Linda Vista Adventist Elementary School

 

Community Support

LVAES believes that everyone should be able to attend Adventist schools, regardless of financial status. Through the support of our community, we were able to provide nearly $40,000 in need-based scholarships this year. Additionally, the LVAES community raised more than $90,000 last year for tuition assistance and to install a nature-inspired playground.

Their vision is to develop all areas of our extensive campus (12+ acres) to meet the needs of the whole child (body, heart, mind, and soul). In two months, through its annual read-a-thon, the LVAES community raised more than $50,000 to make the dream of a nature-inspired playground a reality. This summer, campus goats will be a welcome addition to the student garden program and Chicken Club, which has 14 hens already.

As an act of gratitude, LVAES is in the process of creating a donor-recognition mural that captures the heart of its educational philosophy and honors its annual patrons, who are dedicated to helping Adventist education thrive in Ventura County.

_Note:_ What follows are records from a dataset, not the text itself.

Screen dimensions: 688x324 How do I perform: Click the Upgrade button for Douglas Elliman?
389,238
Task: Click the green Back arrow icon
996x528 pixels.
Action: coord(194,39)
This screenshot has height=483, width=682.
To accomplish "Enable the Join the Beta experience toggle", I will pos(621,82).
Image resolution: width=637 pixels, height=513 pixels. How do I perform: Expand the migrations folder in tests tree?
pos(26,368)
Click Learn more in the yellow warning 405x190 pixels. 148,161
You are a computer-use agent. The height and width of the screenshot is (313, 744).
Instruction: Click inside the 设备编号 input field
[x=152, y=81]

The branches of the tree will be filled in with leaf-shaped donor plaques over time.

 

 


 

 

STEAM Lab

With a one-time donation of $2,000, LVAES has implemented a STEAM (science, technology, engineering, art, and math) lab for our fifth- through eighth-grade students. Students spend 40 minutes twice a week absorbing real-life skills that bring textbook learning alive and provide the opportunity to use cool technology through theme-centered building challenges 

This year’s theme is transportation. Students began by learning about internal combustion engines and basic mechanics, culminating in groups of two disassembling and reassembling lawn mower engines. From there they’ll move on to the future of vehicles: electric cars. Students are using professional-level CAD software on their iPads to design their own cars and engineer how the components will fit. The students will turn their virtual models into reality with their 3D printer, and then they will assemble a circuit that includes a motor, switch, and at least 2 LEDs. It will culminate in a design contest and an endurance race across our parking lot. 

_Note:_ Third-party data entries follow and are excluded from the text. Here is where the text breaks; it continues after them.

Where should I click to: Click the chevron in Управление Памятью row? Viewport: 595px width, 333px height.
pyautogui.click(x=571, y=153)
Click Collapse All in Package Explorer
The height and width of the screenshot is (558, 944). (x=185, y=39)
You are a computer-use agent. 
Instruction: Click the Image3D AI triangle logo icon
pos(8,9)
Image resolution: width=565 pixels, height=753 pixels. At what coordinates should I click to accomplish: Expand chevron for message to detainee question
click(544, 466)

From electric cars, they will move on to rockets. Students will build model rockets, including designing and printing their own nose cones, fins, and motor mounts with CAD software and 3D printer. A software program allows them to model the potential height of their rocket’s trajectory and to calculate the center of pressure, which they’ll confirm with their wind tunnel to ensure safety. The project will culminate by launching the rockets from LVAES’s field.